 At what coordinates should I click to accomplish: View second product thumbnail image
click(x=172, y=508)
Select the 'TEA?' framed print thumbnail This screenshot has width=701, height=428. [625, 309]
============================================================
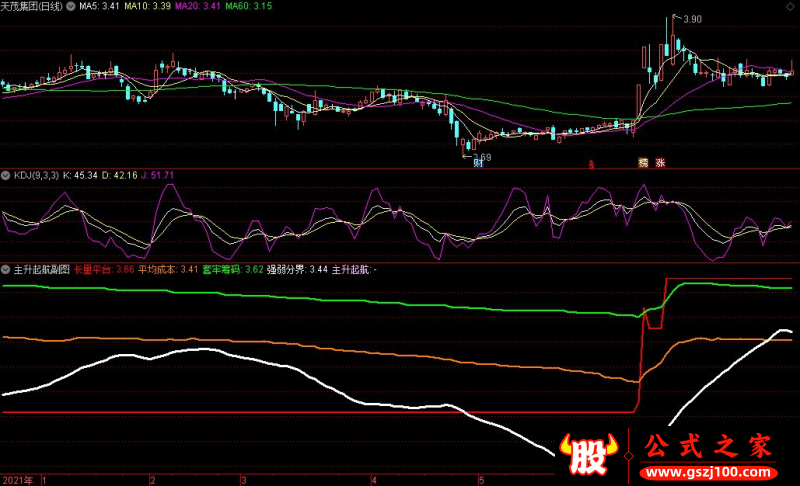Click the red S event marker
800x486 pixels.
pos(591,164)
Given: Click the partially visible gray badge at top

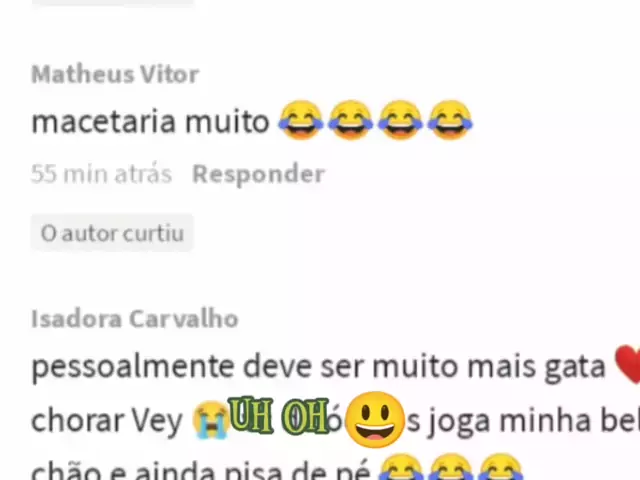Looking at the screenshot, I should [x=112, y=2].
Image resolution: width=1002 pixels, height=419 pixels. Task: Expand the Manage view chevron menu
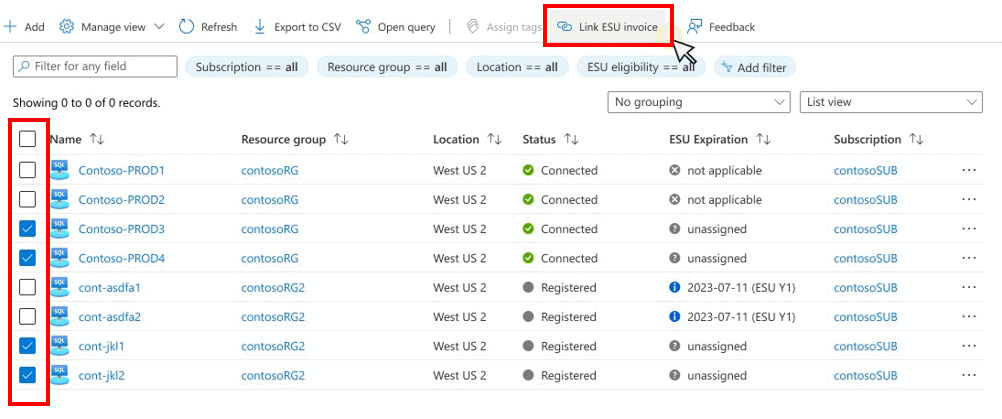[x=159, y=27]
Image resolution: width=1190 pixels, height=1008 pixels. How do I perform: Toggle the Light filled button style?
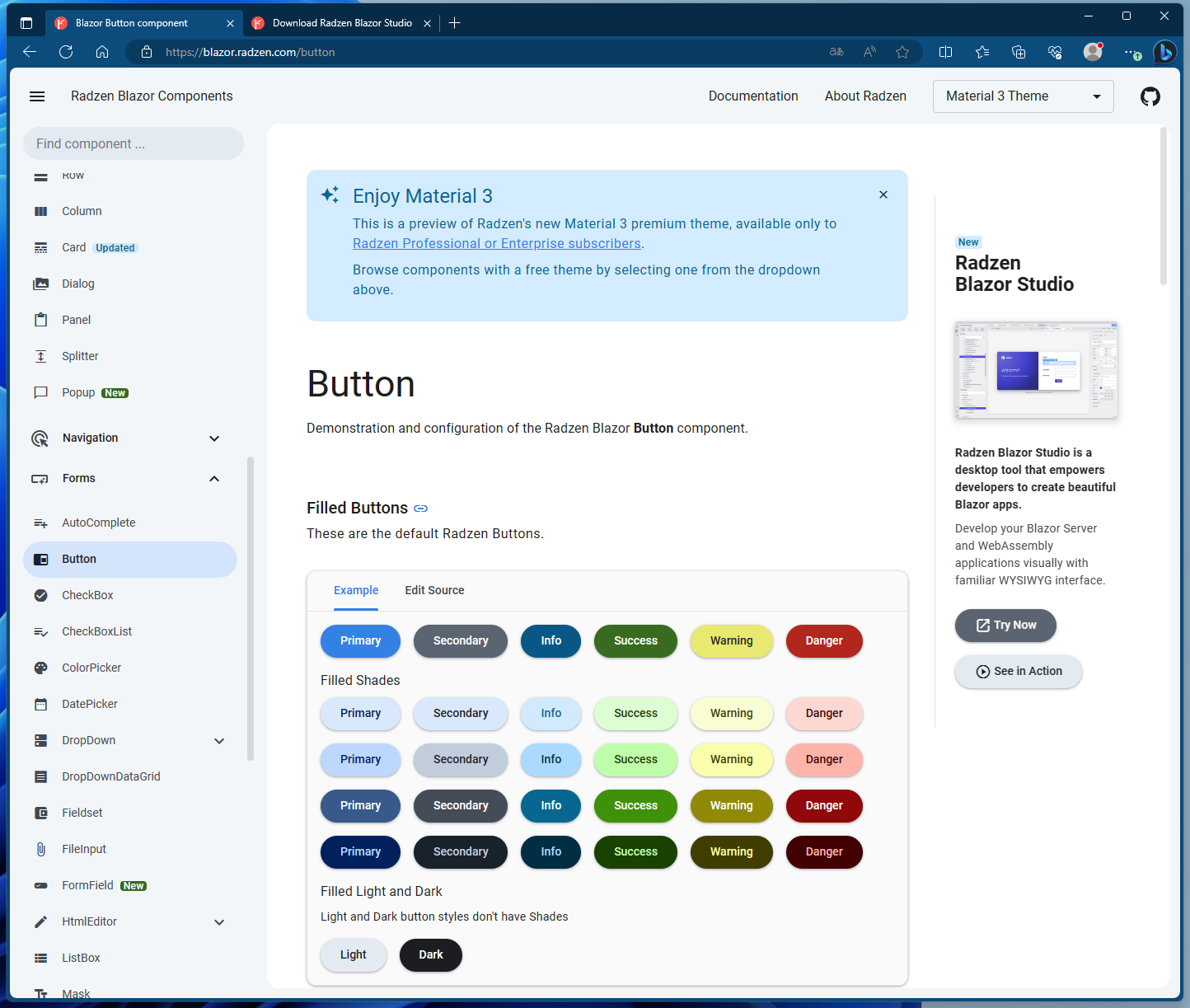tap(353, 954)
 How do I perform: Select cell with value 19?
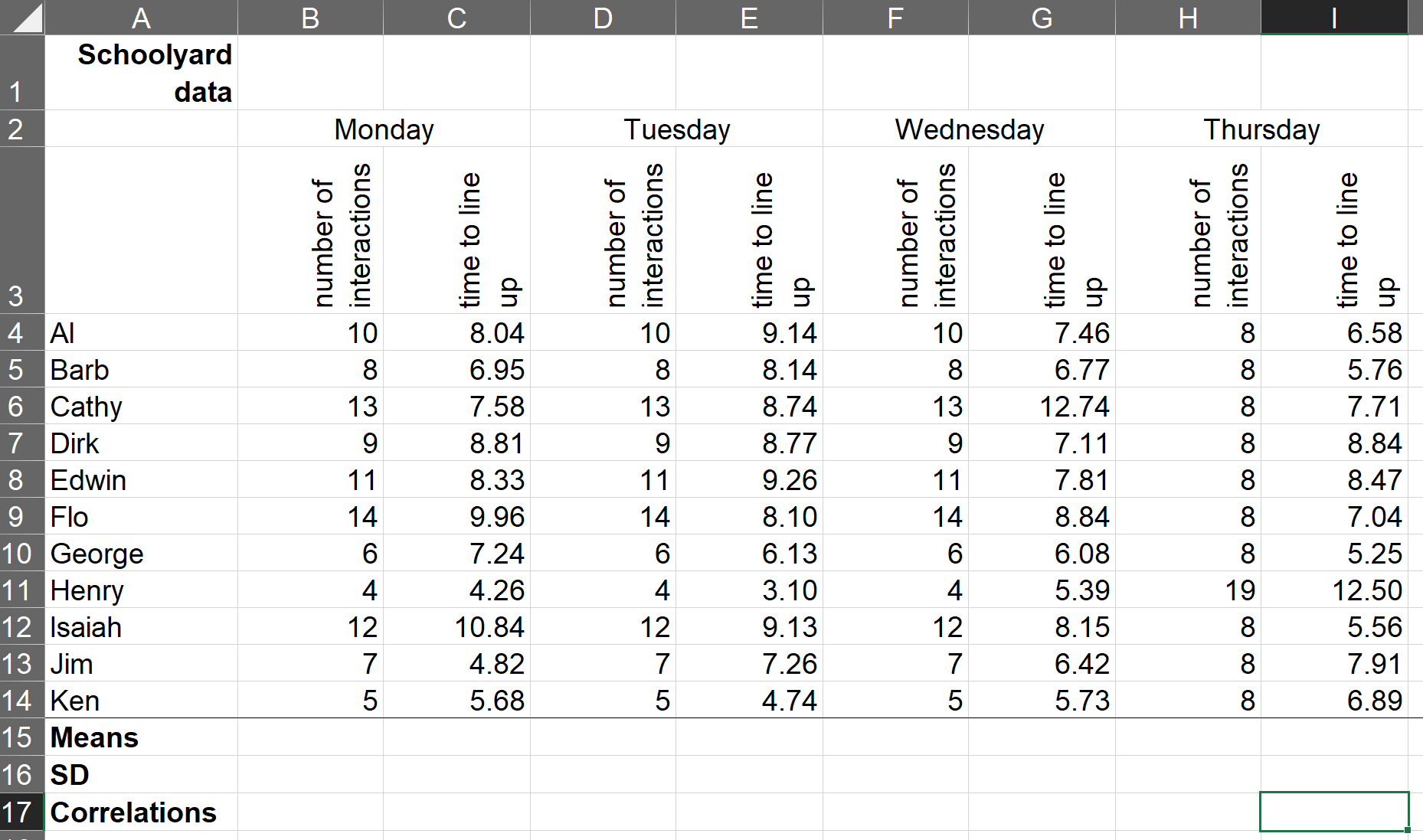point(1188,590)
============================================================
Taking the entries above, write out exactly the lines starting with the line containing "At what coordinates" and going on through the line containing "Select the 'TEA?'", both included, and nothing else.

Response for this exercise:
 At what coordinates should I click to accomplish: View second product thumbnail image
click(x=172, y=508)
Select the 'TEA?' framed print thumbnail This screenshot has width=701, height=428. [625, 309]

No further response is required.